Putting off procrastination: set a quarantine routine

Kaiya Little, Online editor

Social isolation meet online learning. As we enter almost a month of quarantine, the normal routine of a school day is lost, resulting in a new fight: the motivation monster. This challenger, while far from visible, is what keeps you from picking up the pencil or opening the computer and generally makes life harder as the responsibilities keep on coming even when stuck at home.

But, even when the day to day seemingly stops, life doesn’t have to. Here are some tips to successfully fight procrastination.

Work up ahead!

Chances are, you are probably going to have a harder time doing that work from bed. So before getting back into the covers, consider setting up shop in a place that is well-equipped for sitting and focusing. Minimize distractions and create a space that is a strict work-only zone, creating office hours with no phone, video games, or unnecessary distractions. Good lighting, windows, and lamps can all be good for boosting the mood and making what could just be a desk or sitting area into a personal area that is perfect for productivity. 

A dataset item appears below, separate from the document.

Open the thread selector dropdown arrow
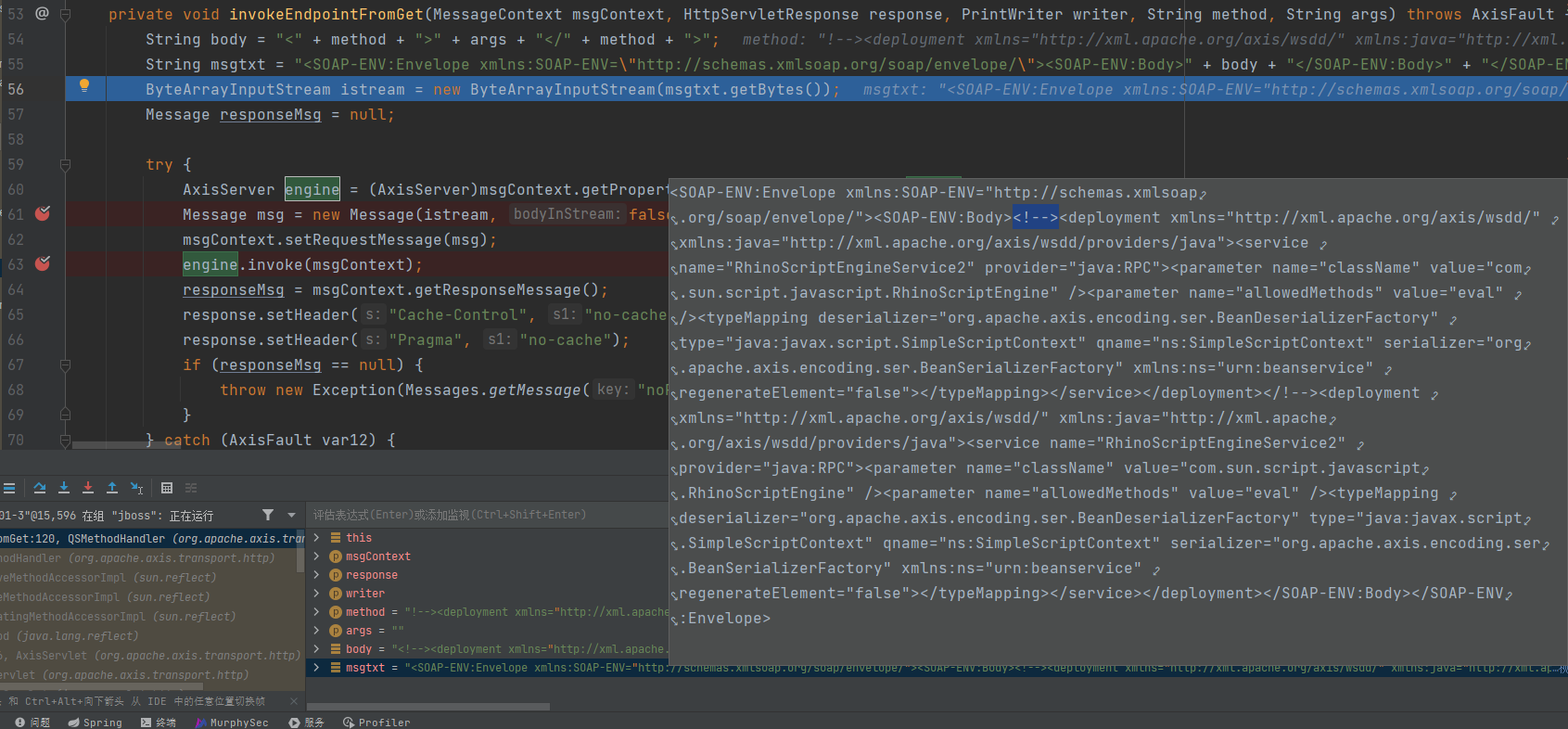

Seize the day! Or at least get out of bed

Without the ringing of that school alarm each morning, staying in bed and avoiding the tasks of the day can seem pretty intriguing. But, the addition of online classes entering the mix makes it all the more important to get up and around and carve out the time to ease into a new day of work and responsibility. However it is that you choose to get ready each day, makeup or a shower and new clothes, find a way to remind yourself subconsciously that there is a switch taking place between the downtime and the working hours all without physically going anywhere. Soak in this time and allow it to be a refresh, try turning on a podcast you enjoy or some fun music and reflect with some mindful time to yourself. 

Love it or list it!

Take the time to make a list, whether physical or digital and start detailing the tasks at the forefront of your mind; big or small. Determine which of the list counts as a multi-step activity or project and break it down appropriately. Spreading out the large work into the smaller pieces that make it up, allows for a more manageable outlook. If anything can wait or become a long term goal, then separate those into their own respective list to tackle another time. Along with the to-do lists, a planner can also prove helpful and just allow for some fun and visual ways to see the information.

Sorry, we’re closed!

Set a general schedule to follow for the day and allow yourself breaks. Create working hours to do whatever must be done and respect them. Be realistic and make constraints, when looking at the whole day as a playing field to get stuff done, it invites procrastination. According to Parkinson’s law of productivity, the more time dedicated to a task, the less effort you’ll put in, so just like class periods in a normal school day, you can mimic the same idea at home. 

Treat yourself!

An incentive system can make the work you do during the day feel much more satisfying, even if that means calling a friend before bed, a movie night, or a sweet treat. Remember that you can still keep working for a goal even as the days become a little monotonous in quarantine and that there is a lot of value in taking care of yourself.

Who’s the boss?

Now is as good a time as ever to get anything that you’ve been wanting to do done, and feel good doing it. Consider this a time to work on personal things and let the rest of the world catch up to you for a change. Learn new hobbies, embrace the slow moments, be your most creative self, and get the control that only the uncertainty of a global pandemic can make you crave.